**Goal of the exercise:**
Pick out each line in the entries below that contains the word "dimensions", and copy those lines in full.

#####

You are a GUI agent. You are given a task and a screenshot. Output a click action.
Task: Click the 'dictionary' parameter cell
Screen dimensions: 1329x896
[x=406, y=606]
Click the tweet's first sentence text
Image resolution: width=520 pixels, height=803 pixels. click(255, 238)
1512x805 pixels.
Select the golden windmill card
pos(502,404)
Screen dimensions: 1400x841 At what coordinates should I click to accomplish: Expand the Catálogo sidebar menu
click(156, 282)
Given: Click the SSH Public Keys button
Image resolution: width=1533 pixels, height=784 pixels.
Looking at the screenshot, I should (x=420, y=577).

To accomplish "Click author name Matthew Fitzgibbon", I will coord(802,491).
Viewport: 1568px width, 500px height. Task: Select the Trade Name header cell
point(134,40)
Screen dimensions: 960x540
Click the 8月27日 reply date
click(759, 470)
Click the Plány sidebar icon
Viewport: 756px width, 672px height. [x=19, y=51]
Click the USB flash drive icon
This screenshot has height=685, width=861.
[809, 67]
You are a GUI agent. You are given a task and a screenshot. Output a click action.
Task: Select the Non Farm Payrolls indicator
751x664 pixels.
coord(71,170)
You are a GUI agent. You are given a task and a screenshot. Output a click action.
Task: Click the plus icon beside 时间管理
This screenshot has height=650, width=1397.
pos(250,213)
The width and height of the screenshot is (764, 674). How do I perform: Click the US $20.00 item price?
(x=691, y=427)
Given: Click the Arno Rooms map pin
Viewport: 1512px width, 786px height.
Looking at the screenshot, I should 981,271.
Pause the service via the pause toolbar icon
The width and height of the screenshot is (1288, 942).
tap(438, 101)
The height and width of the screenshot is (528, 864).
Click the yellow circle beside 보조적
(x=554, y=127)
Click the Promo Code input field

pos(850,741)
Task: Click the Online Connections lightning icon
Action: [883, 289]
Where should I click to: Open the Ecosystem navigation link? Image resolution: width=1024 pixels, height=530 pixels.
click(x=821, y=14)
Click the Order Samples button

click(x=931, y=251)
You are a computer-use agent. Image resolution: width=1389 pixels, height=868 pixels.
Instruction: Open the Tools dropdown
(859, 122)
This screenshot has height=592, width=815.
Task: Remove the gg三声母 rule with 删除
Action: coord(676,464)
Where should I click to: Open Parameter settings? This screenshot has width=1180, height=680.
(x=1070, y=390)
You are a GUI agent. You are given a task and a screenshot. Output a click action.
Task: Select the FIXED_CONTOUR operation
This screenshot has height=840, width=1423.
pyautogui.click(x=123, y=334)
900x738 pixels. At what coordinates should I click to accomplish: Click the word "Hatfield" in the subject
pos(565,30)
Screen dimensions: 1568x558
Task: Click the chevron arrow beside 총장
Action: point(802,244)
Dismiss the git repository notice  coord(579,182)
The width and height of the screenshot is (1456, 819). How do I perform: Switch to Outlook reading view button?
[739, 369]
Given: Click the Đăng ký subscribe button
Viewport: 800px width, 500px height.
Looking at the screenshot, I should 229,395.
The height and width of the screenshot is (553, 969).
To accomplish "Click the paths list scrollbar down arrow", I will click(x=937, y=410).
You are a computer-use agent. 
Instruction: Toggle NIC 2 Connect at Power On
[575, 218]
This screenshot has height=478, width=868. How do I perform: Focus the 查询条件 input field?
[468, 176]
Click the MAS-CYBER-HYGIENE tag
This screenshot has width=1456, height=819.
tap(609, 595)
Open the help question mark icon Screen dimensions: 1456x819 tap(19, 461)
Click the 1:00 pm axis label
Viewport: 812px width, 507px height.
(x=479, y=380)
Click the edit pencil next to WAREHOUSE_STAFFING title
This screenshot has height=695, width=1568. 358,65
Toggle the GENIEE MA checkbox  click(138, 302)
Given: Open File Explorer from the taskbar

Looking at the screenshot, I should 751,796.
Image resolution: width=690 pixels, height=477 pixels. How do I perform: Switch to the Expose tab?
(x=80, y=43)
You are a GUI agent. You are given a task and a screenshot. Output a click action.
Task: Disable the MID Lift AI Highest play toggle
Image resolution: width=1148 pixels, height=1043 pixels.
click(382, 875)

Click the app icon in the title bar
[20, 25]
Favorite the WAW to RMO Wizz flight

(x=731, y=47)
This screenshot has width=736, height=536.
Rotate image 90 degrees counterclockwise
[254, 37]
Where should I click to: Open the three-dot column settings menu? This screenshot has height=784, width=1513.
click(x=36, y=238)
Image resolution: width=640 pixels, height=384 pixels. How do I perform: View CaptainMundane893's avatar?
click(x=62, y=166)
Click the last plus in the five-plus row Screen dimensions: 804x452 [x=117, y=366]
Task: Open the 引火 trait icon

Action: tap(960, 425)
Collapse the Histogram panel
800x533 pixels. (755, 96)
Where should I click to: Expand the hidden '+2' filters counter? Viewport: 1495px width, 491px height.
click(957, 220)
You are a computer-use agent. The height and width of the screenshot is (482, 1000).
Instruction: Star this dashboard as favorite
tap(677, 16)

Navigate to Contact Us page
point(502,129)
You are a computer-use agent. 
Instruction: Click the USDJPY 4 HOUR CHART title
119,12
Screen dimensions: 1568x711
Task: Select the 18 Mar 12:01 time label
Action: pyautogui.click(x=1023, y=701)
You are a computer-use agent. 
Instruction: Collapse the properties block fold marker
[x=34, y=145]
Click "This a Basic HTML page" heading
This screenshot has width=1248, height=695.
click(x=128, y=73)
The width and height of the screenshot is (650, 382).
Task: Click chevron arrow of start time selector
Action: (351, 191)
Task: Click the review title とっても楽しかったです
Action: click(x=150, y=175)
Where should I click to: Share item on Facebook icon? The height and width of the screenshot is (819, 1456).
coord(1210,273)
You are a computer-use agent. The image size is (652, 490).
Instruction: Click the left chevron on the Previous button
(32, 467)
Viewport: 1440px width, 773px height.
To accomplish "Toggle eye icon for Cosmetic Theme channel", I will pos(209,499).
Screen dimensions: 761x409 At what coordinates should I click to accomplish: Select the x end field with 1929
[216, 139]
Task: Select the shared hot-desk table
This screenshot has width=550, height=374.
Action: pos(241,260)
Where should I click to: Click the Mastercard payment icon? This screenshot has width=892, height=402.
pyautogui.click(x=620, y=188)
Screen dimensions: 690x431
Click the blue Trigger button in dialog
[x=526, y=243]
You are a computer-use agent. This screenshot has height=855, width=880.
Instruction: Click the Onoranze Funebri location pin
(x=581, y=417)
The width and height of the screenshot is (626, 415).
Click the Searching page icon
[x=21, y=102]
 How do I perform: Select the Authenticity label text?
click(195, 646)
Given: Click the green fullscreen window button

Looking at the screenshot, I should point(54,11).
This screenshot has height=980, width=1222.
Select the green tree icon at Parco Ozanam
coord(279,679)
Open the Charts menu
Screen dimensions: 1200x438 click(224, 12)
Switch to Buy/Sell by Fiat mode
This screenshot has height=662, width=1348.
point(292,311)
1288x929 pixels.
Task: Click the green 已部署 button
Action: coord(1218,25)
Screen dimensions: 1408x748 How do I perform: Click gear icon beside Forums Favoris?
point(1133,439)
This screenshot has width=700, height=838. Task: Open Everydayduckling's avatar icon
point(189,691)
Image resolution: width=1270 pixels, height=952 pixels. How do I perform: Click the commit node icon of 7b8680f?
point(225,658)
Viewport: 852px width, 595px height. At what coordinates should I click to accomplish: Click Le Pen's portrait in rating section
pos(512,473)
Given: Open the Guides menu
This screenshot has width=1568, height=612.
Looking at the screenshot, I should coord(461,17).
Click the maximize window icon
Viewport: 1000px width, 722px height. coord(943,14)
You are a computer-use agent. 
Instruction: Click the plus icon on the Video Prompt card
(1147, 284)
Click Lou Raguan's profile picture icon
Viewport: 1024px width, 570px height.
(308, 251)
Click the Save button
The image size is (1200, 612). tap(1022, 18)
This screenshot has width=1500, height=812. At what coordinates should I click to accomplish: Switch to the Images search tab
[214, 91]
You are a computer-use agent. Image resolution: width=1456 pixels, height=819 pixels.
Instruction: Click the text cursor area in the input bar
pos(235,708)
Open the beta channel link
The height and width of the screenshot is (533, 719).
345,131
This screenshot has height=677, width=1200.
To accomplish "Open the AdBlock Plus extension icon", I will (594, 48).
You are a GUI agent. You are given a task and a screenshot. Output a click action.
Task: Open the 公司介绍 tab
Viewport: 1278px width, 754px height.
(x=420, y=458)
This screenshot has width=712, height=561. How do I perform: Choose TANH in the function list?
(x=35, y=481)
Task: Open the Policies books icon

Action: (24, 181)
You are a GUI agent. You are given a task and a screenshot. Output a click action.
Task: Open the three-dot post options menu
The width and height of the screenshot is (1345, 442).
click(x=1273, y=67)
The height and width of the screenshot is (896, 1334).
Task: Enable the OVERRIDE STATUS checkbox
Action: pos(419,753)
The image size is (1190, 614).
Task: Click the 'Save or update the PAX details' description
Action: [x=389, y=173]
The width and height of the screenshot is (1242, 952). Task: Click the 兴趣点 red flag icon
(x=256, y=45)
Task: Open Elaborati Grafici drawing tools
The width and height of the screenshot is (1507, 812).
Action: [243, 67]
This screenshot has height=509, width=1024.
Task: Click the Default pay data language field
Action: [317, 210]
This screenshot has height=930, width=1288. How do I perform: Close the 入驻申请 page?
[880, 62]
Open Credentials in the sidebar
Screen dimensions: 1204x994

#####

**Response to this task:**
Screen dimensions: 1329x896
Screen dimensions: 1400x841 At what coordinates should I click to accomplish: Expand the Catálogo sidebar menu
Screen dimensions: 960x540
Screen dimensions: 1568x558
Open the help question mark icon Screen dimensions: 1456x819 tap(19, 461)
Click the last plus in the five-plus row Screen dimensions: 804x452 [x=117, y=366]
Screen dimensions: 1568x711
Screen dimensions: 761x409 At what coordinates should I click to accomplish: Select the x end field with 1929
Screen dimensions: 690x431
Screen dimensions: 1200x438 click(224, 12)
Screen dimensions: 1408x748 How do I perform: Click gear icon beside Forums Favoris?
Screen dimensions: 1204x994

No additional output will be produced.